Przepisz linie od tej, w której stoi „Identify the location of copy”, aż do tej z „In order to click on tags” włącznie, zmieniając „screenshot” na „screen capture”. Reszta ma zostać bez zmian.

------ Podane dane

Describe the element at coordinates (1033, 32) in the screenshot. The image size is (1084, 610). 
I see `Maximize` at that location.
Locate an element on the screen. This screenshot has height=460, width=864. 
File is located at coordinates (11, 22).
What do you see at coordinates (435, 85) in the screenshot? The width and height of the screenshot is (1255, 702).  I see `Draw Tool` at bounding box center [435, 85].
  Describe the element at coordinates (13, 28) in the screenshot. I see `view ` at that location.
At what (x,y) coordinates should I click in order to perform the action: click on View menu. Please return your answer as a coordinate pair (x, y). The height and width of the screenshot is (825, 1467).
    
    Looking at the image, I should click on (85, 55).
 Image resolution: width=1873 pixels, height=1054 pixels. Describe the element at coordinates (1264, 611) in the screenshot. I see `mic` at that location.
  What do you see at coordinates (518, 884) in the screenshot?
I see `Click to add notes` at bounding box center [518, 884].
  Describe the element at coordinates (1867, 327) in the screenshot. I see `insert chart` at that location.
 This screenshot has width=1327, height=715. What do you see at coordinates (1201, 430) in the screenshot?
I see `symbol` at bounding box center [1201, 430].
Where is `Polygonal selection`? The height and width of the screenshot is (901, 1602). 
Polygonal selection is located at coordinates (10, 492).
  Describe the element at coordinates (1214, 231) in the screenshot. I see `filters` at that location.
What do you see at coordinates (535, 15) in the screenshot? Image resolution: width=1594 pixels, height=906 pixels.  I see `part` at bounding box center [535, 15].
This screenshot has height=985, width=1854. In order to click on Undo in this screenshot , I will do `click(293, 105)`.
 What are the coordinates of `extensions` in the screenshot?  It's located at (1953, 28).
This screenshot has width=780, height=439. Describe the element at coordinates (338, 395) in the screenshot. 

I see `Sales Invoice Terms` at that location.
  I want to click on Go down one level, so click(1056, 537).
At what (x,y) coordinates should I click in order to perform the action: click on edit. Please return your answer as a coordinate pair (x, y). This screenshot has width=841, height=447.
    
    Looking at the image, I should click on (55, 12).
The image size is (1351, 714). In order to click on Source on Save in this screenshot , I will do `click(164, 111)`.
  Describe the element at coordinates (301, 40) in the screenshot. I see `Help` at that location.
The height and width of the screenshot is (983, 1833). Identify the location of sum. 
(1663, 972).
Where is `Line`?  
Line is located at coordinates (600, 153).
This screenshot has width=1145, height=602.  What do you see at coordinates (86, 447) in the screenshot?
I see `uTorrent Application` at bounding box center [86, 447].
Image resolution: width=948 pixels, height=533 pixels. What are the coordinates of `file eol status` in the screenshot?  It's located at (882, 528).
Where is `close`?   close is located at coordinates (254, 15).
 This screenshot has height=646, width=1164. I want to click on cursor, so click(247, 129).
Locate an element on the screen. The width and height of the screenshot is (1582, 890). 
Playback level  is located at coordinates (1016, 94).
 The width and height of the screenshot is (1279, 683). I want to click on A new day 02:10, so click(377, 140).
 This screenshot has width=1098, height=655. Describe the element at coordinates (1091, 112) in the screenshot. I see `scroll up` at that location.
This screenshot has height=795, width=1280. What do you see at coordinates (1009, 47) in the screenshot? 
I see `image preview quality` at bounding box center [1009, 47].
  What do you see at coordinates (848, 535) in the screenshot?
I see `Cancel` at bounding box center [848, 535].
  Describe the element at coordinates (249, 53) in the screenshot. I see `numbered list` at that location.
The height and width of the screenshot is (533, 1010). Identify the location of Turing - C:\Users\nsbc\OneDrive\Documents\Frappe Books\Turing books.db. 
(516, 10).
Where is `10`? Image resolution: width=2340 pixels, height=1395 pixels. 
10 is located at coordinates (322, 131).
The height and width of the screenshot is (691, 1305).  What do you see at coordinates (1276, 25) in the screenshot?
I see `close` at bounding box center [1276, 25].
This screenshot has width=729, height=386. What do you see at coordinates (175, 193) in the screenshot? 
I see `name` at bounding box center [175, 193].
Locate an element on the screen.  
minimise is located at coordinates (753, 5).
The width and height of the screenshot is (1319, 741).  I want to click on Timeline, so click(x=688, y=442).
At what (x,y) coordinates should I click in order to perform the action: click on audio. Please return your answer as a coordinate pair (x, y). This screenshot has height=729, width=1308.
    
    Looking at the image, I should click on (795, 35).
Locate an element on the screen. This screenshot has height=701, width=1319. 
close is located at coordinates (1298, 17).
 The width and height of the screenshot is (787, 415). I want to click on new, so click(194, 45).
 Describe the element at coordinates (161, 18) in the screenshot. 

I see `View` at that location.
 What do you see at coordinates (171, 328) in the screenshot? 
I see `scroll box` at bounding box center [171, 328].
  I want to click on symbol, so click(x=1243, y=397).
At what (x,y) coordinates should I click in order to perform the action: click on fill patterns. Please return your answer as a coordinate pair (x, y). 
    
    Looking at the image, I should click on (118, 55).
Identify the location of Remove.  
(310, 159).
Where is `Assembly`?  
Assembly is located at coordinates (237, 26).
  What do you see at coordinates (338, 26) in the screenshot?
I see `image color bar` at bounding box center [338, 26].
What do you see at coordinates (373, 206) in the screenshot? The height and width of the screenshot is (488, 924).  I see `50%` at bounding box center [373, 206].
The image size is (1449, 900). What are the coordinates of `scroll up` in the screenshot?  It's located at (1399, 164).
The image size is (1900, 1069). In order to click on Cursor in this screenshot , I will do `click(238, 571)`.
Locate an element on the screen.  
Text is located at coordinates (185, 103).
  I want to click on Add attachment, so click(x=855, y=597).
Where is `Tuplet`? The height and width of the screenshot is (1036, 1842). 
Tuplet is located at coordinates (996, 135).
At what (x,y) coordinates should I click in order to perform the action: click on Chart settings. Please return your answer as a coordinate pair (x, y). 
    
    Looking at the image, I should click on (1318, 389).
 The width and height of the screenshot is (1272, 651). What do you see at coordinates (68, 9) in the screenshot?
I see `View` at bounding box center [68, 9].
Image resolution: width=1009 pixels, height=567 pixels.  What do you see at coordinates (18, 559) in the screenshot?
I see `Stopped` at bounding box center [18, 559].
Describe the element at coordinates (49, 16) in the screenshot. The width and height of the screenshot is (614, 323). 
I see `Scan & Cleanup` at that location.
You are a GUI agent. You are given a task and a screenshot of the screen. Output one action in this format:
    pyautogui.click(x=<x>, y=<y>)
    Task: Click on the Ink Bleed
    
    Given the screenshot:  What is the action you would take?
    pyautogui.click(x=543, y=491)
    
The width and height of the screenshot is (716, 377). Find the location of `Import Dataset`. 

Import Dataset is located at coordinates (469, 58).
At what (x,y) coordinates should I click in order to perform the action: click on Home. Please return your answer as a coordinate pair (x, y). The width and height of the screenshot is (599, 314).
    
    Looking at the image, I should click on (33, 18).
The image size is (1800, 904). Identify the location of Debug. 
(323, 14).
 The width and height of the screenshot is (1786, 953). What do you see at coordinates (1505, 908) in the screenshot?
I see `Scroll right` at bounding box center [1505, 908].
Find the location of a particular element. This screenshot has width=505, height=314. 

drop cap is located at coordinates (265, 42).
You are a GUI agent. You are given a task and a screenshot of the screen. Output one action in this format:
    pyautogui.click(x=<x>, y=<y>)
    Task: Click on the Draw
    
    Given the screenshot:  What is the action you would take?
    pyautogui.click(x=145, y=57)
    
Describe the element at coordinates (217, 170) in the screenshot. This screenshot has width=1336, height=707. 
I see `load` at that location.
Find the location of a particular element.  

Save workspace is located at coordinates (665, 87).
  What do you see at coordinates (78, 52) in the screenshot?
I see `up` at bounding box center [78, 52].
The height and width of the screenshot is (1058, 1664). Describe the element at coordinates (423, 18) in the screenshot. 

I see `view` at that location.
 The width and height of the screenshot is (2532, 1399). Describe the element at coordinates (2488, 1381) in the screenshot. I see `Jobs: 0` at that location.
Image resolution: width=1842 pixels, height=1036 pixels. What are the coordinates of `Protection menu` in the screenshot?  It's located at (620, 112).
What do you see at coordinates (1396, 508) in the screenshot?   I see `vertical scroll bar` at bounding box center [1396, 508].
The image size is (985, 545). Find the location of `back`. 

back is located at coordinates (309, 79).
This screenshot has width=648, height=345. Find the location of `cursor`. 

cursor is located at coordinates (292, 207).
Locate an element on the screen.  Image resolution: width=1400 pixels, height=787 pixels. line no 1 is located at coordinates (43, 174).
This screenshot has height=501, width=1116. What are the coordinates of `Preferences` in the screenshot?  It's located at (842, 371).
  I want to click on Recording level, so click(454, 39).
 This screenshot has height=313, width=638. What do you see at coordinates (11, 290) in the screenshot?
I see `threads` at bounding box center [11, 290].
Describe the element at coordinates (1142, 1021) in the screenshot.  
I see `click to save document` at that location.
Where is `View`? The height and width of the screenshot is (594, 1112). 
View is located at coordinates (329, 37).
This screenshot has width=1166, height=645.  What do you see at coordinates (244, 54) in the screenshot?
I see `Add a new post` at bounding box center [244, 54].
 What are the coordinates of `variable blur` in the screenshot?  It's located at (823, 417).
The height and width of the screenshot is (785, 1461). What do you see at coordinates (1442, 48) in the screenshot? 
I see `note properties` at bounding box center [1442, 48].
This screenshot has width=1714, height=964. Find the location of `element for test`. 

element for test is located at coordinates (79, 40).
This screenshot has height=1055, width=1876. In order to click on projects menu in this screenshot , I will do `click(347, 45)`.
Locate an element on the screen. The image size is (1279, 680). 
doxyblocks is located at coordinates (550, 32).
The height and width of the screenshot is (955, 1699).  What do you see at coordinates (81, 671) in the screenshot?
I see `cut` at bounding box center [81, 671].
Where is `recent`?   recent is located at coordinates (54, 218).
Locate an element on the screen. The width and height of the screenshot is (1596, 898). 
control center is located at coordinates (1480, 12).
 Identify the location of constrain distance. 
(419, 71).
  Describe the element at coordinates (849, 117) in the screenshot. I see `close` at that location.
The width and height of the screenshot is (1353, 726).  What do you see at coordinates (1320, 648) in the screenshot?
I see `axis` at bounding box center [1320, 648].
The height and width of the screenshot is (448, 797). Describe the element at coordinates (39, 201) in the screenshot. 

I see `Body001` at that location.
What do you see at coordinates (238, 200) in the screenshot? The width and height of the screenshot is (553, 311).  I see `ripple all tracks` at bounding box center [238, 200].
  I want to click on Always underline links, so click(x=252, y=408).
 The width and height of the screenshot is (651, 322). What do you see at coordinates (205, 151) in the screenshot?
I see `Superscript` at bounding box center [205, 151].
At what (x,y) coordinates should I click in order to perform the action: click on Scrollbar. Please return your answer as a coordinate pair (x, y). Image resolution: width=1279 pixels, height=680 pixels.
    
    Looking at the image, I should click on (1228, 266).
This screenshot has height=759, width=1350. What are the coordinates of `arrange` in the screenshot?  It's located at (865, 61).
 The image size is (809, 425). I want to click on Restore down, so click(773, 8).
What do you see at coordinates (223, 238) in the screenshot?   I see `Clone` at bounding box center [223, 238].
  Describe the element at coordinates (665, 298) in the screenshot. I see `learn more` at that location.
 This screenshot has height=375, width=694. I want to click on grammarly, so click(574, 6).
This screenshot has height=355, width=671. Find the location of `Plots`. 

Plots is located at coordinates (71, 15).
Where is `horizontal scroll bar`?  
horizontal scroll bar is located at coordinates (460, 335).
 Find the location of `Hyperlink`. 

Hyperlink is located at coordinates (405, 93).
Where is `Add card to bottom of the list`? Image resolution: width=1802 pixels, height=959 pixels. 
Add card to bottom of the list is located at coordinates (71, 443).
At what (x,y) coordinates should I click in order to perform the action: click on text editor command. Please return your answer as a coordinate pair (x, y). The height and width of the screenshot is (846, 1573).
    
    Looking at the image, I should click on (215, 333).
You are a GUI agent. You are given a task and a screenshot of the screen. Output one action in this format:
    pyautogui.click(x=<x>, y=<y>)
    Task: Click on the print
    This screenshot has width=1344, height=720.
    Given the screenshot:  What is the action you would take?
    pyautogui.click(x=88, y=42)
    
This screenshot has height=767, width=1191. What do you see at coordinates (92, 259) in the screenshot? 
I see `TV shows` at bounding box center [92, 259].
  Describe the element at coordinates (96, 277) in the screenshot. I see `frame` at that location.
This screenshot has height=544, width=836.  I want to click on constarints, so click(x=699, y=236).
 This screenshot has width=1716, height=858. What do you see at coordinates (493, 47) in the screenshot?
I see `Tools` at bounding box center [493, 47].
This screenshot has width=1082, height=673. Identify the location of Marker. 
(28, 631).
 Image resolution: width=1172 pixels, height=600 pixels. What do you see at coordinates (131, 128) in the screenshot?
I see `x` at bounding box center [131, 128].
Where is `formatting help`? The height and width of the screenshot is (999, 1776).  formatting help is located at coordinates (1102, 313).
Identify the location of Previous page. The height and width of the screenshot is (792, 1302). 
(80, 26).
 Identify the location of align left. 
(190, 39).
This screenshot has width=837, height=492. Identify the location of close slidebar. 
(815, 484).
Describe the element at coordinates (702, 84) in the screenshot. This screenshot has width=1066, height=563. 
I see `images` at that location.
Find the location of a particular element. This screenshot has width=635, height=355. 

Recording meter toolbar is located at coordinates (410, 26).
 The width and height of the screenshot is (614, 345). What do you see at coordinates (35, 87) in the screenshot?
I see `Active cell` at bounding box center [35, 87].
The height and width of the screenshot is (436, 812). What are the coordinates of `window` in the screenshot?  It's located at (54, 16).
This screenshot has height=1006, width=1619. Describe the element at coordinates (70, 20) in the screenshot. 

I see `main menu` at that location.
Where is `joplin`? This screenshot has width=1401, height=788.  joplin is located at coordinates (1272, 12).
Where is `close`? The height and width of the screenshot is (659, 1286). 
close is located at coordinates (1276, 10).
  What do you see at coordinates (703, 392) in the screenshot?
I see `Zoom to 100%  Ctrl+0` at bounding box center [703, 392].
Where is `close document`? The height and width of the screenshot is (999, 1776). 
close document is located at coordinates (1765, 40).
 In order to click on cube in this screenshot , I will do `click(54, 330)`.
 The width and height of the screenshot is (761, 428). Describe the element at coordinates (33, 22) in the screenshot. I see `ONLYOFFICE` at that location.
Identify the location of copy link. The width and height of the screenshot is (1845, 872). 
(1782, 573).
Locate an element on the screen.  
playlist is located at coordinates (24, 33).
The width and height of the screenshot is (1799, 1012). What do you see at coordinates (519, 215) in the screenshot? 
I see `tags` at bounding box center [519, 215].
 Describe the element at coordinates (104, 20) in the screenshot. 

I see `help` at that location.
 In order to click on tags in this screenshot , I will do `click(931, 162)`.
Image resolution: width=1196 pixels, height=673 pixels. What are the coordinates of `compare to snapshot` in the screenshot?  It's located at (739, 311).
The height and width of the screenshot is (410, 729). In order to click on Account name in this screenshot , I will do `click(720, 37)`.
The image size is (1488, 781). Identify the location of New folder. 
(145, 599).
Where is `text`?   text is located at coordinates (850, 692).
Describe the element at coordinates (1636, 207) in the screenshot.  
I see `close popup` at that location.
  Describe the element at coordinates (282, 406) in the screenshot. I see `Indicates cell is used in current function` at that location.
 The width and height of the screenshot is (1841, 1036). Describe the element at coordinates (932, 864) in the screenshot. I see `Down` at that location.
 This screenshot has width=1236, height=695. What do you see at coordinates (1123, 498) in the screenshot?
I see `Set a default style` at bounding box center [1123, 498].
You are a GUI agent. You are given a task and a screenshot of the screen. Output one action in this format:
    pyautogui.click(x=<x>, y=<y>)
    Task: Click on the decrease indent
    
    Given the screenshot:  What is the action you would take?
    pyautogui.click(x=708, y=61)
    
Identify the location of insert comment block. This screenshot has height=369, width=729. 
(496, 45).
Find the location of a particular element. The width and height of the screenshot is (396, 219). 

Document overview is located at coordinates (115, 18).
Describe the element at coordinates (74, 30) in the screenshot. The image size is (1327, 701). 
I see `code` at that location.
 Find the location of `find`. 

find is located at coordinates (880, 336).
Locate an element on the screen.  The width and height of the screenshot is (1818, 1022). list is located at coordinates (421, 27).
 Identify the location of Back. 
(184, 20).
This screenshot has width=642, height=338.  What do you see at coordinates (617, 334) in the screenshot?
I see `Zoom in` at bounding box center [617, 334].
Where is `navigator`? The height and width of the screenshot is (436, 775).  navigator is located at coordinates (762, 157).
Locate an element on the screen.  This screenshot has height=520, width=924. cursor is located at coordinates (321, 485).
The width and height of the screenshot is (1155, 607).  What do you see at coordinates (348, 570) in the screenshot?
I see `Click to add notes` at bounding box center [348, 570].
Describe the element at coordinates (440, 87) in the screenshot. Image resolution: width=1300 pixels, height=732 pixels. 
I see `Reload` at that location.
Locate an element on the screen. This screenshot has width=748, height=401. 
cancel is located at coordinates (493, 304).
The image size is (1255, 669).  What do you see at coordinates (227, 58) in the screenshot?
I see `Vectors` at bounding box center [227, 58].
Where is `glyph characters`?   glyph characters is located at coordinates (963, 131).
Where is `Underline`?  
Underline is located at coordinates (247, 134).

------------

§ **Poprawna odpowiedź**
Identify the location of copy link. The width and height of the screen capture is (1845, 872). 
(1782, 573).
Locate an element on the screen.  
playlist is located at coordinates (24, 33).
The width and height of the screen capture is (1799, 1012). What do you see at coordinates (519, 215) in the screen capture? 
I see `tags` at bounding box center [519, 215].
 Describe the element at coordinates (104, 20) in the screen capture. 

I see `help` at that location.
 In order to click on tags in this screen capture , I will do `click(931, 162)`.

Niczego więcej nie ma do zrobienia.